The point is the same can probably be said for how people choose to 'respond' to your communications. As we acknowledge the value of integrated channels in recruitment for example - we probably need to apply the same logic in measuring response to supporter activities.

So, next time you run an appeal or any activity for that matter, do some digging in the data to see how many people who didn't formally respond to your appeal chose to do something else in the same time period while bypassing your donation form or response device. Who:

  • Increased their dd payment permanently instead of making a credit card payment

  • Chose to take up another offer or product instead of sending in a cheque

  • Decided to leave a legacy in their will to you instead of uplifting their DD for one month only....

  • Sent in a donation using an old donation form ie not the one for your most recent appeal?

Now part of the solution is of course ensuring that your donation form / response device is more than just a mechanism for a one of gift - but facilitates any number of ways people may want to respond to one of your requests for money or time. By doing so and ensuring upfront that all parts or methods of response are part of the data capture and thus part of the on-going reporting, means you would be capturing all of this information automatically.

That said though there are certain behaviours that it is more difficult to monitor like the example earlier of someone choosing to use an old donation form to respond to your latest request. It is probably more common than we realise and yet often the only way you may find out about these responses is when you see money showing against an old activity in the monthly accounts.
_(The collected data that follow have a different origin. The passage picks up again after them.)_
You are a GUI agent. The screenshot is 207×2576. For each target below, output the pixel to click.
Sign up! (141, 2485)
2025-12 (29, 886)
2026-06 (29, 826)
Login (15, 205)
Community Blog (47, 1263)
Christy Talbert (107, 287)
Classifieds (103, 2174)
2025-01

Meanwhile without a proactive eye out for such eventualities the likelihood could be that the thank you letter relating to that old appeal has gone out with little relevance to the reason why the supporter gave this time.

I won't labour the point to heavily about the importance of the donation form and making it work better, because everything from fonts, ask levels and cancel your dd asks have been shared already at queerideas at askdirect or at Sofii - and much can be learned from all of them in helping to perfect your form or at least to test.

However, what I am ultimately suggesting is that in order to truly measure the value of an activity we need to look beyond the ROI . We should look at all the ways your supporters are behaving in response to any given activity - even if indirectly and ensuring that processes and triggers are in place to monitor them. That way we will see the wider value of an activity and will be better informed to make decisions about their future direction and strategy.